*PROBLEM REQUIREMENTS*
Show all lines below holding the string "made".
INPUT DATA section start
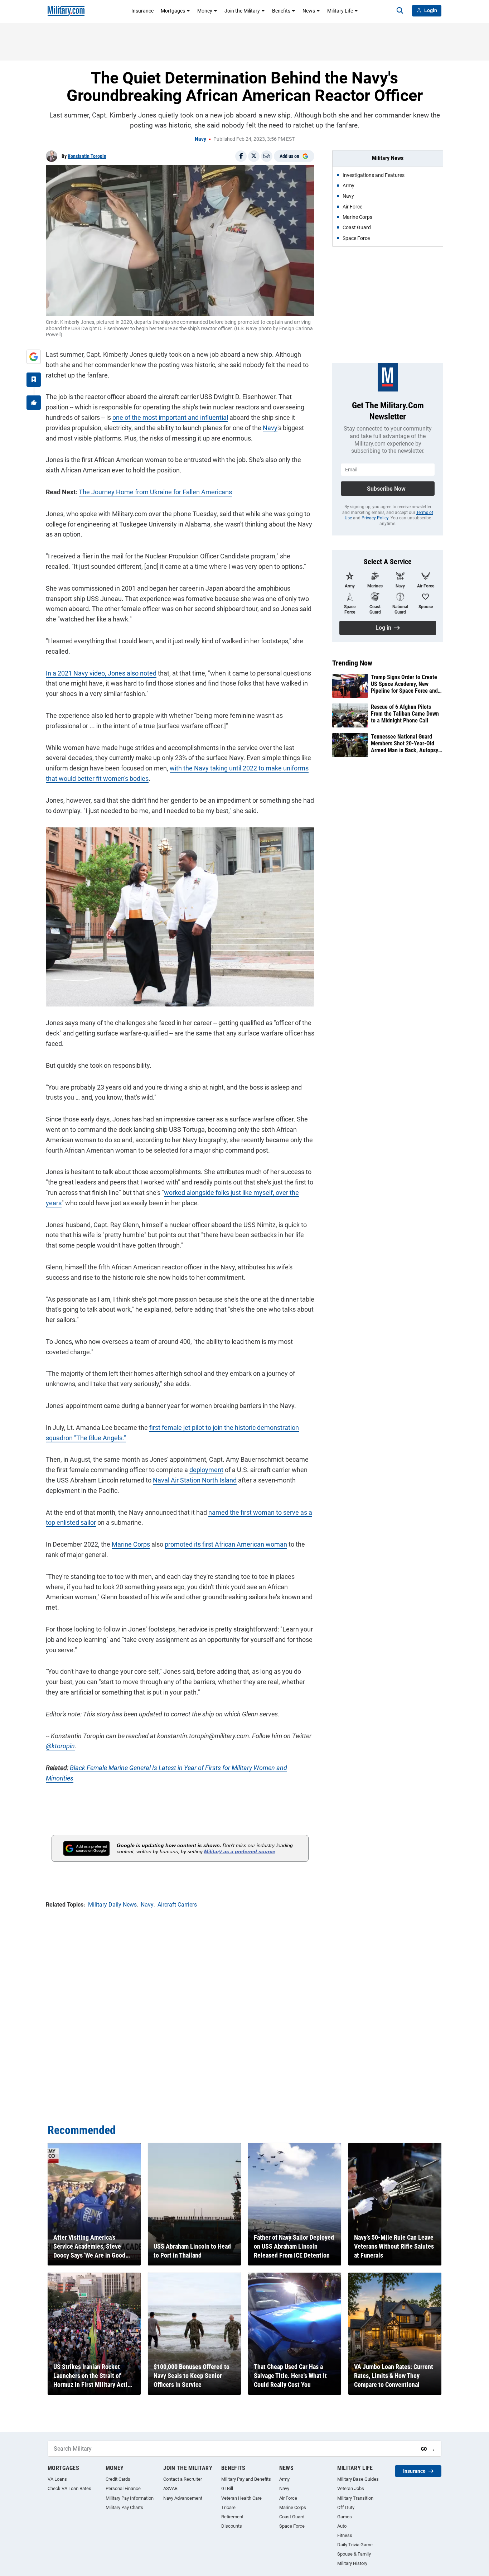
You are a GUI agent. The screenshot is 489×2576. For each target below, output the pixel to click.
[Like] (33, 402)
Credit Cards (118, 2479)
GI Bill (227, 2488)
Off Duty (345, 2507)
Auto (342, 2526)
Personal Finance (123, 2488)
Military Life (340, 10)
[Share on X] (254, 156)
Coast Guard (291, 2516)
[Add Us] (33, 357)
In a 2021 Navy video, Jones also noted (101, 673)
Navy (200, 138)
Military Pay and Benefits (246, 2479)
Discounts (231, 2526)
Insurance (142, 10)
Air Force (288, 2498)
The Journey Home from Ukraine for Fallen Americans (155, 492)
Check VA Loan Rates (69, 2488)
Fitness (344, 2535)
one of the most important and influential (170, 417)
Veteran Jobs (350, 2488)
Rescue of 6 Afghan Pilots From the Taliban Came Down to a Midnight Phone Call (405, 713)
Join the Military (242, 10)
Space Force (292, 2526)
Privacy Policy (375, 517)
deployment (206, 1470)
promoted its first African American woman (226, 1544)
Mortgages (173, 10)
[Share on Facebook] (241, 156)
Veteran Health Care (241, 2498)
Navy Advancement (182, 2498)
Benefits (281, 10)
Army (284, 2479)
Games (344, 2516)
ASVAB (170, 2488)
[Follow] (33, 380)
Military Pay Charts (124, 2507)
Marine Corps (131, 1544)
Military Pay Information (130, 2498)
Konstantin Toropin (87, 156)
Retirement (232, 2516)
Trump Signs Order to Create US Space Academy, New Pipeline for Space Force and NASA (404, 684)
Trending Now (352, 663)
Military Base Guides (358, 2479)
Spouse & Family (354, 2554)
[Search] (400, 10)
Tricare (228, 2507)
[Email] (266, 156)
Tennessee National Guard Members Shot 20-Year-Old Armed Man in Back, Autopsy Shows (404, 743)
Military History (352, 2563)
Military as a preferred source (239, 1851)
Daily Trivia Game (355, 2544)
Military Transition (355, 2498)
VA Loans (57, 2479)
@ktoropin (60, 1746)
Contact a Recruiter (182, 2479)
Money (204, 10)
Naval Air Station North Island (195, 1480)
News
INPUT DATA section end
INPUT DATA section start
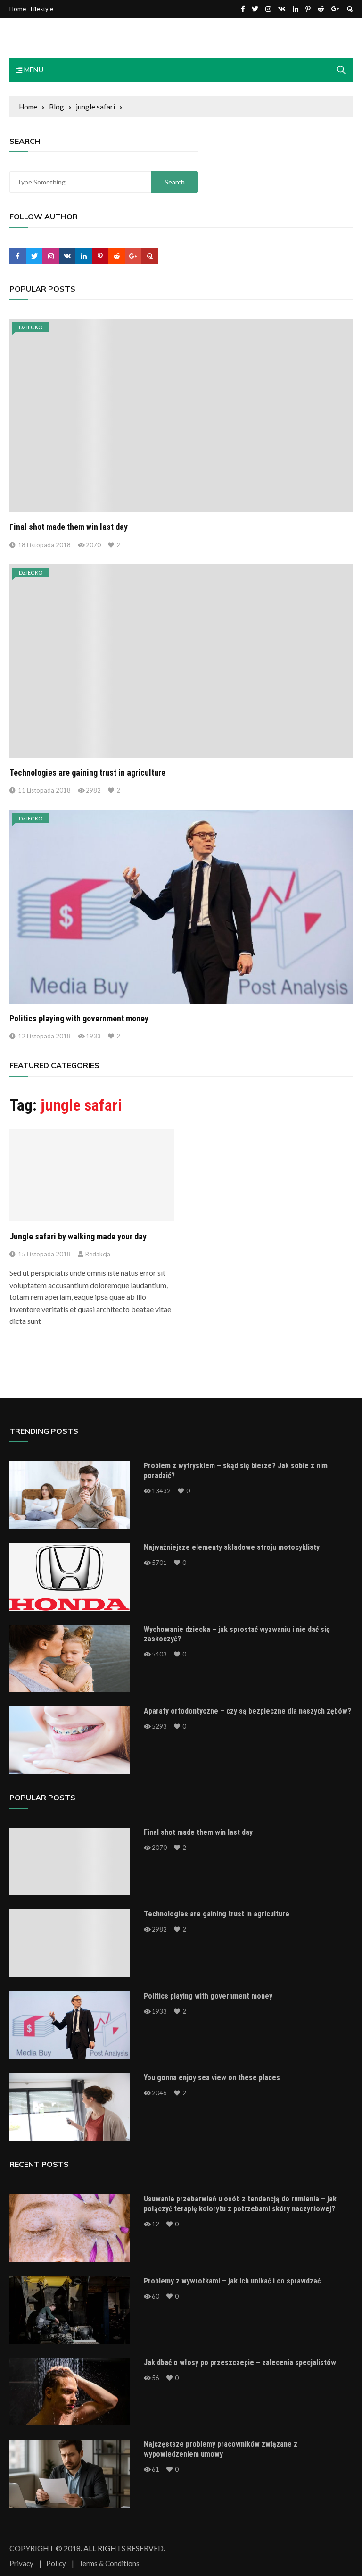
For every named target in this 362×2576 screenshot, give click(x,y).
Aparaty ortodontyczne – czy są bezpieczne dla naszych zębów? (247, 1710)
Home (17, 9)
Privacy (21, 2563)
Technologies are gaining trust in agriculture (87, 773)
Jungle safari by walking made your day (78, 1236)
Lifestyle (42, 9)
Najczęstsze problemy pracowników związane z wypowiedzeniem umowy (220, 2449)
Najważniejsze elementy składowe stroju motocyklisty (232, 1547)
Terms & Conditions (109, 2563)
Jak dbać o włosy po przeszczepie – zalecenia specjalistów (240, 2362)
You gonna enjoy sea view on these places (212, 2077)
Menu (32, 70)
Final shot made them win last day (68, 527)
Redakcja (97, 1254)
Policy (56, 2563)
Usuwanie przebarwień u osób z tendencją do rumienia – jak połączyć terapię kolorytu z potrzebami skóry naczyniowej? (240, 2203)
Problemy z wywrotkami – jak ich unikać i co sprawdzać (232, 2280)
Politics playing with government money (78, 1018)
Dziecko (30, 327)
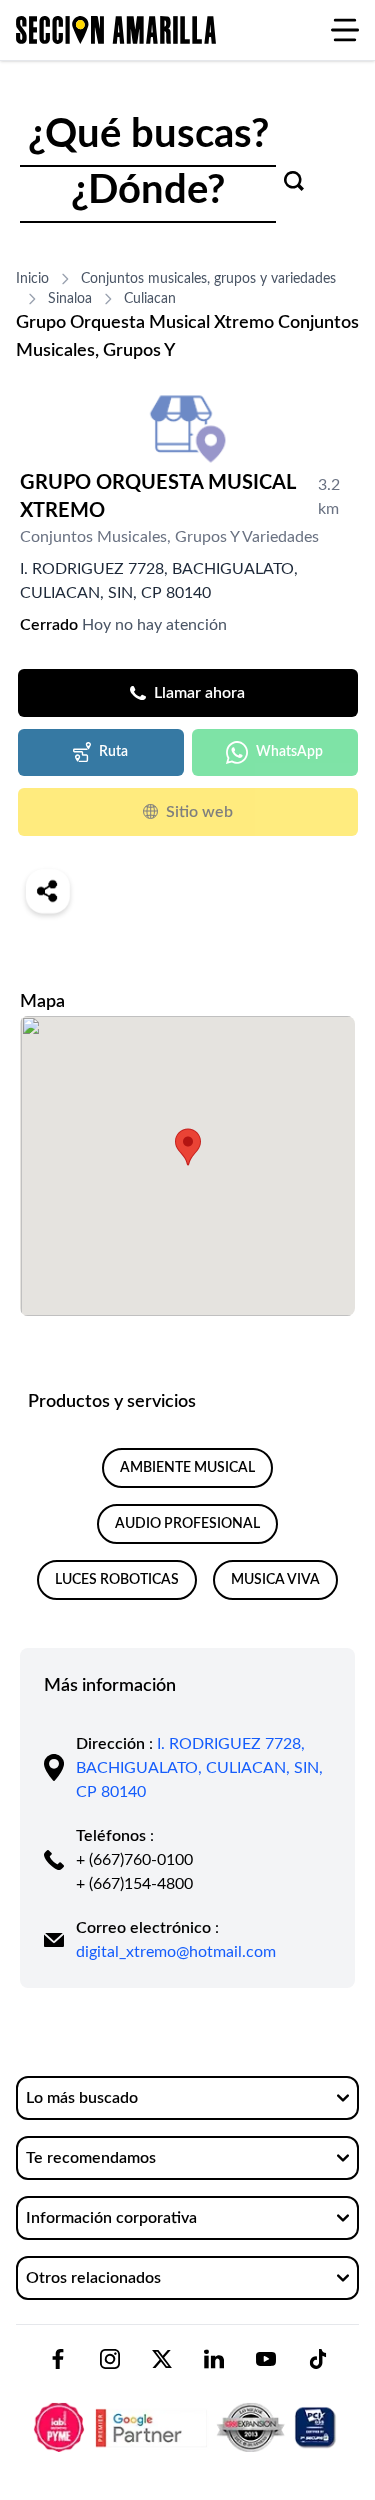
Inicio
INPUT DATA section end
*EXERCISE SOLUTION*
Jungle safari by walking made your day (78, 1236)
Final shot made them win last day (68, 527)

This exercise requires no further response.